SUPPLIED PASSAGE
- - -

Like the fire before it, my shelter was a small affair` . I strung rope between two trees and lay a short tarp over it. I carved out some stakes from twigs with my pocket knife. Sleeping bag and tent pad went beneath the tarp. Though the end of the bag stuck out from the end of the tarp, I’d planned for this by bringing an ultralight bivy sack to put the bag in. If it rained that night, I should be dry. I found a scrap of plywood nearby and used it as a wind block.

What the bivy sack did was it made me way too warm in the bag and that is why I woke up early that morning with plenty of sweat soaked through my sleeping bag.

 

Mountain peaks that had shone in the alpenglow the night before were now obscured in cloud. I considered that the trail ahead of me could be cold and damp. All the more reason for a morning fire.

I set up a pot of water for oatmeal. As the flames leaped, I held the wet sleeping bag as close as I dared to the fire, and was pleased to see much of the moisture evaporate.

I started running down the trail at around 7:45 am. The trail beyond the campsite narrowed and began taking me up a series of switchbacks on my way to Happy Lake Ridge. My water bottles were empty, I planned to fill up when I got to Boulder Lake which was still about 2,000 feet above my head.

I split my time between running and power hiking as I continued to gain elevation. After a while, I saw the “No Fires” sign, that meant that I had reached 3,500 feet. The trees were less dense then when I had started the other day, with large Douglas firs and Sitka spruce predominating.

- - -

DATA EXCERPTS

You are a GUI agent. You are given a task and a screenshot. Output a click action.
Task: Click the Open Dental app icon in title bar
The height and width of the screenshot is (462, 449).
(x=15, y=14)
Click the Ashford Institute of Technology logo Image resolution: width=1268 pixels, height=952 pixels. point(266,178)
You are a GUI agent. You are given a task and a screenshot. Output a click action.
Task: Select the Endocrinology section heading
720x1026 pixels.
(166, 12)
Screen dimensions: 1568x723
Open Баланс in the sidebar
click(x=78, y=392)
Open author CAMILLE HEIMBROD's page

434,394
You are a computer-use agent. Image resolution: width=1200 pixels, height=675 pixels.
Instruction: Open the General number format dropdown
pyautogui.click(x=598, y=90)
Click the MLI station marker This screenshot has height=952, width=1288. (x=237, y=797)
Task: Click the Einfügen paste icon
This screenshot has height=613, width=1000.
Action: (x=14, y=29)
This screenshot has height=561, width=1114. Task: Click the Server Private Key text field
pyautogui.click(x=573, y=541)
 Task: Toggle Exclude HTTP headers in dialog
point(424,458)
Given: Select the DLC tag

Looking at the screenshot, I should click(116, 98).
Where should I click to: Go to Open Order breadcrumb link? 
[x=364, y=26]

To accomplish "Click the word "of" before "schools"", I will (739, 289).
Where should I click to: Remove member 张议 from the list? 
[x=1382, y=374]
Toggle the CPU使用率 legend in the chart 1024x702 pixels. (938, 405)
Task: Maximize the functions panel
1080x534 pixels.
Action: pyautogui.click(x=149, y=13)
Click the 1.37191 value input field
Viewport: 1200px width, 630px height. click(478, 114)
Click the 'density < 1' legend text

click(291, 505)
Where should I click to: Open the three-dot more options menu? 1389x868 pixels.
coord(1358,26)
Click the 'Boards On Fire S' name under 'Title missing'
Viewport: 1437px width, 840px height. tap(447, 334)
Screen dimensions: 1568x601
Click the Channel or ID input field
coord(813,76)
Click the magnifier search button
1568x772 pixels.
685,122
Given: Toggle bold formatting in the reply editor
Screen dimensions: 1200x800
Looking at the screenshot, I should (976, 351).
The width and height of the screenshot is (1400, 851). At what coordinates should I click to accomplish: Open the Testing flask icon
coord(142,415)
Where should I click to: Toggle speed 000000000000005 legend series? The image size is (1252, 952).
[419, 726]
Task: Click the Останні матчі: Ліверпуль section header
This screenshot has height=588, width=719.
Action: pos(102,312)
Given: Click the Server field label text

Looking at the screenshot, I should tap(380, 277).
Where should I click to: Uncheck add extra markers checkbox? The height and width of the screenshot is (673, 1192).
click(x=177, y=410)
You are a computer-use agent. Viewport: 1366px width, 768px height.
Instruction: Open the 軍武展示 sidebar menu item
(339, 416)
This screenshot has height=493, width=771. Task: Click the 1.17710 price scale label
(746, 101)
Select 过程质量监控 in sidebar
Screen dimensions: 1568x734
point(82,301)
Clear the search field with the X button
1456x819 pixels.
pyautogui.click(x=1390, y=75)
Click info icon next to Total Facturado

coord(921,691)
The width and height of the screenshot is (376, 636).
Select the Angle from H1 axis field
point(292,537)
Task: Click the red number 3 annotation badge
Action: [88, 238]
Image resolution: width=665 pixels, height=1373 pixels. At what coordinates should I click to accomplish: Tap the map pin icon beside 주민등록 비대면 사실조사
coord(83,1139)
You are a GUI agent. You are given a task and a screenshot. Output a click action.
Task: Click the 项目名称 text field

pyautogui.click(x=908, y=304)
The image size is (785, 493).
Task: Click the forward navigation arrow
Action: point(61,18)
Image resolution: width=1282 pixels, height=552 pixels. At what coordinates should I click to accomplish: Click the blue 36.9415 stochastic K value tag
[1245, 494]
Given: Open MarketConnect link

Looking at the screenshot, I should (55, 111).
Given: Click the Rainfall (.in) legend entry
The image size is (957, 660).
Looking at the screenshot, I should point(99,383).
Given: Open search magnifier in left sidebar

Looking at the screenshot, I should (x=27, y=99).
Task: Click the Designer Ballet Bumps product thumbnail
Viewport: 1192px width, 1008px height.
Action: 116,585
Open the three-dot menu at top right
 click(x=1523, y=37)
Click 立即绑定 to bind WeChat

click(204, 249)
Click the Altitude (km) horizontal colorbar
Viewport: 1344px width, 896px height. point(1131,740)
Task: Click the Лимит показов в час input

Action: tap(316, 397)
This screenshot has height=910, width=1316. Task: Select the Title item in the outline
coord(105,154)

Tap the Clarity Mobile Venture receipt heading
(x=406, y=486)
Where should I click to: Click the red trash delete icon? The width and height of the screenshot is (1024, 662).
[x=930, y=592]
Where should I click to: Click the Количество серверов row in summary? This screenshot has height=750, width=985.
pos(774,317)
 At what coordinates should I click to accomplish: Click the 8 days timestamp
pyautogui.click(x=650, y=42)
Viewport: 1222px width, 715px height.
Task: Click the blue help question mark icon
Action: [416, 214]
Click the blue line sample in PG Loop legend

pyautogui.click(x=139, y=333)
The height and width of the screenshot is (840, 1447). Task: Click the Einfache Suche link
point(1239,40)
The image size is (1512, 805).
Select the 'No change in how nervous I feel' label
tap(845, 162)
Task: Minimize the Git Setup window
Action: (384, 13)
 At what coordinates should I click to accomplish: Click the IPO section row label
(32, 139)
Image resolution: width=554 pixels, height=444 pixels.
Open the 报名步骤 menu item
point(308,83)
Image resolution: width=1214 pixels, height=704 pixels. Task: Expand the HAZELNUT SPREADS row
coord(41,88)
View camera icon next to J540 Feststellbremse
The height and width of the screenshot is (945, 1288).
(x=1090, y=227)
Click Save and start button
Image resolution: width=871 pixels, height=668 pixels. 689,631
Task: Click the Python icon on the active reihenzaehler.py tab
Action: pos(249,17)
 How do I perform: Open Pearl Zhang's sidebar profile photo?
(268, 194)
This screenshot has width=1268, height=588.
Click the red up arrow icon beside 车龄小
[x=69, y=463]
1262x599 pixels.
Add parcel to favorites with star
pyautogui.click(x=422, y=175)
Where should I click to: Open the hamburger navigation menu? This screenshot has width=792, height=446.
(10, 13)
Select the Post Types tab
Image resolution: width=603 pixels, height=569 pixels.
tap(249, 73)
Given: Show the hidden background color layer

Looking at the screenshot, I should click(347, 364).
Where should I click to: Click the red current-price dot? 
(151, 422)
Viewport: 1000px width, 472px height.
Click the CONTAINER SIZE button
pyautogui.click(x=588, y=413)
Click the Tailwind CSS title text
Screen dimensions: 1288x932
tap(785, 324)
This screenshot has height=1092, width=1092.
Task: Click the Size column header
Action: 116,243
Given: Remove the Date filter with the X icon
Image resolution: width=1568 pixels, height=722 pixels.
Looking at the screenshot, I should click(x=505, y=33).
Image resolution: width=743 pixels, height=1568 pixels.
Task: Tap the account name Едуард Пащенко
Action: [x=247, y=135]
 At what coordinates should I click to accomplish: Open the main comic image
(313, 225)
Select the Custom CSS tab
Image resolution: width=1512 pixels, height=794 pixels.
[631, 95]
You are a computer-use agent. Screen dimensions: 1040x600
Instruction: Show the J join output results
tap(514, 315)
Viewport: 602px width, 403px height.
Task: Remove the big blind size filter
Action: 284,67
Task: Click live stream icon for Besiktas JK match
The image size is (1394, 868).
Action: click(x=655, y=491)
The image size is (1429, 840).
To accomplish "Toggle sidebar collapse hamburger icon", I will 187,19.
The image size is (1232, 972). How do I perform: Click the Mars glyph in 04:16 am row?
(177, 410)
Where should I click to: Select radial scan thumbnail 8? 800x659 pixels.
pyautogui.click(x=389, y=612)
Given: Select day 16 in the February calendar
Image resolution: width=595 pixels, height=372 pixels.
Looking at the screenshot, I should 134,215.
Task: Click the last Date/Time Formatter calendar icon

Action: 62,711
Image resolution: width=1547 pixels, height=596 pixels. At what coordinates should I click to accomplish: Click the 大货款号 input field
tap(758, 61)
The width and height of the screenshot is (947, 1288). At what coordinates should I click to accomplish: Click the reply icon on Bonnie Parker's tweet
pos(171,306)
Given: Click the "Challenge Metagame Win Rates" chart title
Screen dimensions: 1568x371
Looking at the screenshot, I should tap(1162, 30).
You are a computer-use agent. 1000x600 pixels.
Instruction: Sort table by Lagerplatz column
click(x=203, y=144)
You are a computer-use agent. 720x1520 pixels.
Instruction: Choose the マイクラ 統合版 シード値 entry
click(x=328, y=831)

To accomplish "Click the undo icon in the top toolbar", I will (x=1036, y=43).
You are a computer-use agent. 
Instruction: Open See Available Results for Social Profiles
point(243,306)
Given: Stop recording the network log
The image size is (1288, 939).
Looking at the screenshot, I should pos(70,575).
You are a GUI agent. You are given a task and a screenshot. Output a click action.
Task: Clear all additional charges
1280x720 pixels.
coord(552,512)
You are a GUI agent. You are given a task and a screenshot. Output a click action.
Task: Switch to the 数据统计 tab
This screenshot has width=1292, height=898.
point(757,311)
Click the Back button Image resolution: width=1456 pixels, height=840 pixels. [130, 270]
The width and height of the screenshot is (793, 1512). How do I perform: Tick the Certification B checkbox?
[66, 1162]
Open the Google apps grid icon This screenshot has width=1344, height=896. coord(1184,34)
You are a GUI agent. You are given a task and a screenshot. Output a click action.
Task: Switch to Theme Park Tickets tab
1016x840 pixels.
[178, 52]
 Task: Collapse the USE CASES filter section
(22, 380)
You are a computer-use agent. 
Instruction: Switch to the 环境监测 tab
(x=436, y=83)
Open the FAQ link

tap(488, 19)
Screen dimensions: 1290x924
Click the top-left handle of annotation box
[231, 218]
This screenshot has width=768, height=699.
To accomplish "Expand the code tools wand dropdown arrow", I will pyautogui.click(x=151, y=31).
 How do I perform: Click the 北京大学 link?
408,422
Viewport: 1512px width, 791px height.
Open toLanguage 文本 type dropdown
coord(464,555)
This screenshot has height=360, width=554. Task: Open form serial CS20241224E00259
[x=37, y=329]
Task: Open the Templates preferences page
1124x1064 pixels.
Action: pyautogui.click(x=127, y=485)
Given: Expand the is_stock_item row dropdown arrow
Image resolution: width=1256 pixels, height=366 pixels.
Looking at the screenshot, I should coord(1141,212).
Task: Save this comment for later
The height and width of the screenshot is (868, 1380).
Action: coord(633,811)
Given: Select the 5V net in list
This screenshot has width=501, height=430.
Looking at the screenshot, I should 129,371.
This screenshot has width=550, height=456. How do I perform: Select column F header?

- - -

WHAT THE TASK REQUIRES
Reproduce the section of the backpacking passage starting with "I started running" and going on through "above my head.", substituting "the next lake" for "Boulder Lake".

COMPLETED TASK
I started running down the trail at around 7:45 am. The trail beyond the campsite narrowed and began taking me up a series of switchbacks on my way to Happy Lake Ridge. My water bottles were empty, I planned to fill up when I got to the next lake which was still about 2,000 feet above my head.